/uamatch

Fast, simple string mattching directed toward user agent identification.

Primary LanguagePython

This software quickly matches an input string literally or against a prefix followed by 1 or more additional characters, e.g. "Mozilla/4.0 (compatible;)" or "Mozilla/4.0*". You will need Python 2.5, 2.6, or 2.7 installed; no additional libraries are necessary.

To run tests in a terminal:
cd uamatch
export PYTHONPATH=$PYTHONPATH:..
python tests/test_basic.py
python tests/test_performance.py

On a laptop running 32 bit Ubuntu 10.04, the matcher can test approximately 1.5 million pseudorandom user agent strings per second against 250000 pseudorandom match patterns. See test_speed in test_performance.py.

To run interactively, in the uamatch directory do:
python simplematch.py

In interactive mode you can type matchRegex("pattern") to test if a string matches any pattern in the set.
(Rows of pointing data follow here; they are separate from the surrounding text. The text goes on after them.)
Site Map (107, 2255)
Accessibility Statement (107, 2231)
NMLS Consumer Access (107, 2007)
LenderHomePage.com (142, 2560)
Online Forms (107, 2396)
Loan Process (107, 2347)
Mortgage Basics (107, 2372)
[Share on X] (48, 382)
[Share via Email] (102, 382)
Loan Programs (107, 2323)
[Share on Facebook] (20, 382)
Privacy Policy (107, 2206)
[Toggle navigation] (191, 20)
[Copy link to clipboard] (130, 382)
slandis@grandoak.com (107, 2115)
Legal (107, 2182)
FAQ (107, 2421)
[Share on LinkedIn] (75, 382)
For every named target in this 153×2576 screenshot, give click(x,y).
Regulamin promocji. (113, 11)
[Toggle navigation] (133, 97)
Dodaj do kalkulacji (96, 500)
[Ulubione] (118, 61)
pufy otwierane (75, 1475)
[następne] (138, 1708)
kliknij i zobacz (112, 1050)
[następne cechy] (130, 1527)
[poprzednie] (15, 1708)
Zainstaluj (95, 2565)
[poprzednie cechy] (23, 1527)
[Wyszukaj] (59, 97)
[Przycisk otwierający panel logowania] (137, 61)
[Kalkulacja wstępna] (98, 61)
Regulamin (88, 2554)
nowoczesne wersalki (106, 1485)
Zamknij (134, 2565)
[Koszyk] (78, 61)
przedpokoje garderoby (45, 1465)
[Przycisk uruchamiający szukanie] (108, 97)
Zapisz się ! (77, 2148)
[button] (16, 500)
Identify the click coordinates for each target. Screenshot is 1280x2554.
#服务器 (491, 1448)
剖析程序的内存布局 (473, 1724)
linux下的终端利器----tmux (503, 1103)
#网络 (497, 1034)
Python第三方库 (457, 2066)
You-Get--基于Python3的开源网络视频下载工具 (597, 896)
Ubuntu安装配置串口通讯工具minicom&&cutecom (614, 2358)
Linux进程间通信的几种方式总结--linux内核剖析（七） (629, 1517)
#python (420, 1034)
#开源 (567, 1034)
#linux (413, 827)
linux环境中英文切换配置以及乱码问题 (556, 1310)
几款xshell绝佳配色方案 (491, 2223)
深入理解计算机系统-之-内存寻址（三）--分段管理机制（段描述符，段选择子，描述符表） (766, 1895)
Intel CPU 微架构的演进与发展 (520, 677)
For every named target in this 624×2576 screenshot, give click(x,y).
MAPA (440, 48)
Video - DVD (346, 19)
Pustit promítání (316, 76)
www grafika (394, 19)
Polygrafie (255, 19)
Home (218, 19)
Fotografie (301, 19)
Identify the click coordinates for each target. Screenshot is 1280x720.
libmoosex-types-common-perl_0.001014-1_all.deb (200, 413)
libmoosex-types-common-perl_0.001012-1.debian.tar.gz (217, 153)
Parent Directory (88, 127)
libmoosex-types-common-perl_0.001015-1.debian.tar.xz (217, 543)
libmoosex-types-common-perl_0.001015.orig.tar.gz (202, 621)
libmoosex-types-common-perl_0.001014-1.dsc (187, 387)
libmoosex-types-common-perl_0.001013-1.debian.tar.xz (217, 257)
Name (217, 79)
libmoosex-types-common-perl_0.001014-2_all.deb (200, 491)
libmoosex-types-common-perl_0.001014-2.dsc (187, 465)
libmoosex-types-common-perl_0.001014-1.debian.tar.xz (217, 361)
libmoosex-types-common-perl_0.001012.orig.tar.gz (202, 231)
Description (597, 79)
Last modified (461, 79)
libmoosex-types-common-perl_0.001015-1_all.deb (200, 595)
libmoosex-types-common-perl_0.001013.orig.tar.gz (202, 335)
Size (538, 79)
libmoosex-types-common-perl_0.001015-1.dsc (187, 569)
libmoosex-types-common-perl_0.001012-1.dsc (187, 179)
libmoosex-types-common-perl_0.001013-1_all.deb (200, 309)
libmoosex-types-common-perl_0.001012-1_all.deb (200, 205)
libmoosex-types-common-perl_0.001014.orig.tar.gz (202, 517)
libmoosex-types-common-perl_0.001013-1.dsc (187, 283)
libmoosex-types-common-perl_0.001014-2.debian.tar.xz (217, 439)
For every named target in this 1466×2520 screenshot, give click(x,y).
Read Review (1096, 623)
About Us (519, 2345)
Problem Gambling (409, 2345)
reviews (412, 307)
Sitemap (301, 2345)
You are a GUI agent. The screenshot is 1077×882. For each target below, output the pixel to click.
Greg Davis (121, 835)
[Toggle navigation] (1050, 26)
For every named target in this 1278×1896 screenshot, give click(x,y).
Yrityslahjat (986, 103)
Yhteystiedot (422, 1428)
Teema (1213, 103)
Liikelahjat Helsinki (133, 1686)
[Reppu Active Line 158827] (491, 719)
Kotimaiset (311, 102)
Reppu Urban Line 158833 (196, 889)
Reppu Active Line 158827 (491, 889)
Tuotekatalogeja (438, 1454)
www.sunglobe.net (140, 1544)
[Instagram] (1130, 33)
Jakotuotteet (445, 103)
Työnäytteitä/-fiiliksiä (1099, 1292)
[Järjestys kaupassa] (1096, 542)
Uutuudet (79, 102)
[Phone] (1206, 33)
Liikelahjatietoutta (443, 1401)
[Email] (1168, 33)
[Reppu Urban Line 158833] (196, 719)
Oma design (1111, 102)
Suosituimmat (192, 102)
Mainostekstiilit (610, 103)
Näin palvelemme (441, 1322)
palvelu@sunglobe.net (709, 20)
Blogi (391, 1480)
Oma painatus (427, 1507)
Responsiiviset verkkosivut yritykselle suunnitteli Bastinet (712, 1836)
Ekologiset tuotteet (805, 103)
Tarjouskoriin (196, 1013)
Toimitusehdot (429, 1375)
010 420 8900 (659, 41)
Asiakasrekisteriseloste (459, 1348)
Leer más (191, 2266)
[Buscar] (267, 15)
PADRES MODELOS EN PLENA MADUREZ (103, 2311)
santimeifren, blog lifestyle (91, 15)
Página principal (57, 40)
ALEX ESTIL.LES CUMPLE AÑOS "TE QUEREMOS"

The default pattern set is:
Ask
Ask*
Mozilla/1.0 (compatible; Ask Jeeves/Teoma*
Mozilla/2.0 (compatible; Ask Jeeves/Teoma*
Mozilla/2.0 (compatible; Ask Jeeves)
Baiduspider-image*
Baiduspider-ads*
Baiduspider-cpro*
Baiduspider-favo*

To load a different pattern set for interactive testing, run:
python simplematch.py -p pattern_file.txt

where the pattern file contains one literal or wildcard-suffixed pattern per line.